What is a Free Name in a Process Algebra?

This is the question addressed by a short paper by Flemming Nielson, Hanne Riis Nielson and Henrik Pilegaard that appears in Information Processing Letters 103 (2007), pp. 188-194. In the paper, the authors show that the standard definition of free name is not preserved under the structural congruence, which is one of the sanity properties one would expect to have.

The traditional definition of the set of free names of a process term stipulates that the set of free names of a parameterized constant A(x1,...,xn) is {x1,...,xn}. Moreover, a term of the form A(y1,...,yn) is structurally congruent to P[y1,...yn/x1,...,xn] if the body of A(x1,...,xn) is the term P.

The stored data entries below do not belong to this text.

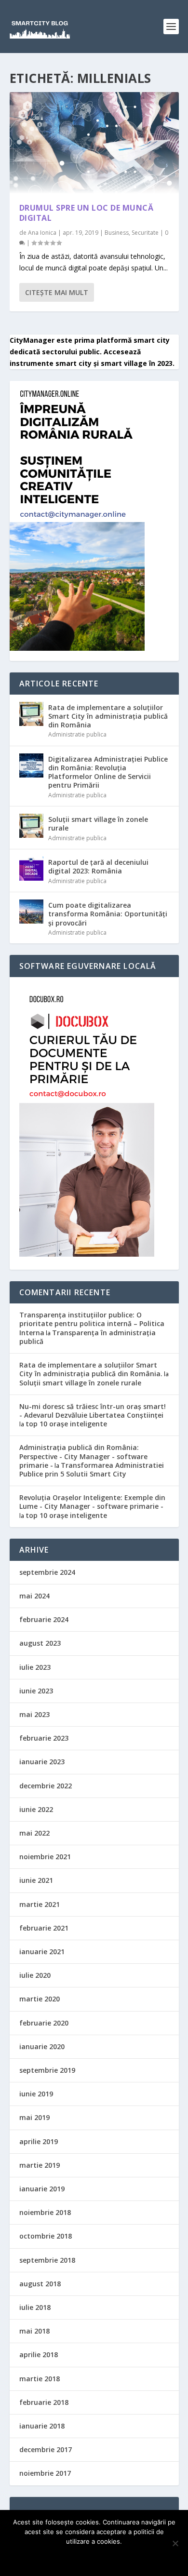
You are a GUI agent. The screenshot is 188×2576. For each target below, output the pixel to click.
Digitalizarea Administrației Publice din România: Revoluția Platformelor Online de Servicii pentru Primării (108, 772)
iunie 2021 (36, 1880)
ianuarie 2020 (42, 2046)
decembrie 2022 (45, 1785)
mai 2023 (34, 1714)
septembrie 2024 (47, 1572)
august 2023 (40, 1643)
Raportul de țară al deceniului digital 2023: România (98, 866)
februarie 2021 (43, 1927)
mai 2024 (34, 1595)
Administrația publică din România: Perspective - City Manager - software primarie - (83, 1456)
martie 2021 (39, 1904)
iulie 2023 (35, 1667)
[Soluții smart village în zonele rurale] (31, 826)
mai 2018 (34, 2330)
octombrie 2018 (45, 2236)
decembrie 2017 (45, 2449)
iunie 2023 (36, 1690)
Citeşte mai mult (56, 292)
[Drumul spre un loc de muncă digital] (94, 142)
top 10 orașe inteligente (66, 1423)
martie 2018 (39, 2378)
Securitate (145, 232)
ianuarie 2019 (42, 2188)
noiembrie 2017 (45, 2473)
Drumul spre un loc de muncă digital (86, 212)
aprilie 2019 (38, 2141)
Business (117, 232)
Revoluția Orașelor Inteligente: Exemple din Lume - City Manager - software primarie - (92, 1502)
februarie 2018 (43, 2402)
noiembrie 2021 (45, 1856)
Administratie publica (77, 734)
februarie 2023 (43, 1738)
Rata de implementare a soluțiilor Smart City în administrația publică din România (108, 716)
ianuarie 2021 (42, 1951)
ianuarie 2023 (42, 1761)
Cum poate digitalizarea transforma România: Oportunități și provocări (107, 913)
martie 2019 (39, 2165)
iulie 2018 (35, 2307)
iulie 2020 (35, 1975)
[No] (175, 2543)
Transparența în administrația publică (87, 1337)
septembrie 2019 (47, 2070)
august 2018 (40, 2283)
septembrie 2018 (47, 2260)
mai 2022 (34, 1833)
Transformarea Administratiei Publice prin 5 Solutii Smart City (91, 1469)
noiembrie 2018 (45, 2212)
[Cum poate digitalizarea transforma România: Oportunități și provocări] (31, 911)
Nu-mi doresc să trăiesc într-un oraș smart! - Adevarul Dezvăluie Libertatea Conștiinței (92, 1411)
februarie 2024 (43, 1619)
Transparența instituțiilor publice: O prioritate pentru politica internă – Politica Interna (91, 1323)
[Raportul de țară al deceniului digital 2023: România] (31, 869)
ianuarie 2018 (42, 2425)
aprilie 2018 (38, 2354)
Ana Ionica (42, 232)
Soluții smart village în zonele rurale (98, 823)
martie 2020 (39, 1998)
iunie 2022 (36, 1809)
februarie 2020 (43, 2022)
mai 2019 (34, 2117)
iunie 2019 (36, 2093)
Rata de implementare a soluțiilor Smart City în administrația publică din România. (90, 1369)
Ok (94, 2558)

Consider now, for instance, the constant A(x) with body 0. The A(x) has x as its only free name. But this term is structurally congruent to 0, whose set of free names is empty! This is an example showing that the traditional definition of free names is not preserved by structural congruence, and we certainly want a process constant to be congruent to its body.

Why didn't anybody notice this before? As the authors write in their paper "Unfortunately the notion of free names is usually considered so simple that a formal definition is dispensed with and this occasionally shows up as problems in proofs."

In that paper, the authors develop a fixed point approach to the set of free names, argue that the set of free names can be computed efficiently and show that it is invariant under structural congruence.

I strongly recommend reading the paper.